#### TASK TO CARRY OUT
For the records that follow, give the number of lines in which the word "field" occurs, with nothing added.
PROVIDED DATA: Begin
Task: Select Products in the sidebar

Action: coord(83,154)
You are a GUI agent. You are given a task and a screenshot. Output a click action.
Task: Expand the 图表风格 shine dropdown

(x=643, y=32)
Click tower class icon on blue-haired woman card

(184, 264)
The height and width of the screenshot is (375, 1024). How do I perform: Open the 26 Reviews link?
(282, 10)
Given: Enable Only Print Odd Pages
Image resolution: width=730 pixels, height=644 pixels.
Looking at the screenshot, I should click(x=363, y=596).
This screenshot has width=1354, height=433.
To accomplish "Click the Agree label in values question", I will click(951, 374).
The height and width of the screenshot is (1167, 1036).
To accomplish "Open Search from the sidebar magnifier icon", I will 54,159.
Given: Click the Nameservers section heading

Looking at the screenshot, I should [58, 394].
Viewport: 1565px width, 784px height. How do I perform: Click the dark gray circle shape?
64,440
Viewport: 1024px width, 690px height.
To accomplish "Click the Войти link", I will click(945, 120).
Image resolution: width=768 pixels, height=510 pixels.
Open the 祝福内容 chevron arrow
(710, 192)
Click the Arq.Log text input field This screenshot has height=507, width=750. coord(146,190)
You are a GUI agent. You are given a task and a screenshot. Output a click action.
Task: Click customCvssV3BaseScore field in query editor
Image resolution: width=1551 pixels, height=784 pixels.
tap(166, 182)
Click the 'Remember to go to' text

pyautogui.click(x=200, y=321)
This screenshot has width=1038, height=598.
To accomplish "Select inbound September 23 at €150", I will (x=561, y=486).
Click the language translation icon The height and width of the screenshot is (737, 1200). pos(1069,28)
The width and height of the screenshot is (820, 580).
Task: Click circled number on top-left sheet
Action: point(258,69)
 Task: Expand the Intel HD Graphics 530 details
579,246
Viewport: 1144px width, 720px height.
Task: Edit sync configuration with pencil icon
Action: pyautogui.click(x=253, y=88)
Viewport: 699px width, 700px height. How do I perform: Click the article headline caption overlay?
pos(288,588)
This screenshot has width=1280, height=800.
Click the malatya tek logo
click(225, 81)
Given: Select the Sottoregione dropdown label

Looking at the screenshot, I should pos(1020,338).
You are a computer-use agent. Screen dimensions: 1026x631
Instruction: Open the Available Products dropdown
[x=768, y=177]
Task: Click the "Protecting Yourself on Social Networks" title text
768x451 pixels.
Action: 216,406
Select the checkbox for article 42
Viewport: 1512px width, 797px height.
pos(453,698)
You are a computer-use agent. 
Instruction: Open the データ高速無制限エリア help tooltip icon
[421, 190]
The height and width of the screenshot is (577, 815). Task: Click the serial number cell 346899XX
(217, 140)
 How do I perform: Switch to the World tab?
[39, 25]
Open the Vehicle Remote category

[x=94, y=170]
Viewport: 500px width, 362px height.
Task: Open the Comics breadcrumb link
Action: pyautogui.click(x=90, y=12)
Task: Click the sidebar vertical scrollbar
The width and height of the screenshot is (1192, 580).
PROVIDED DATA: End
#### TASK SOLUTION
2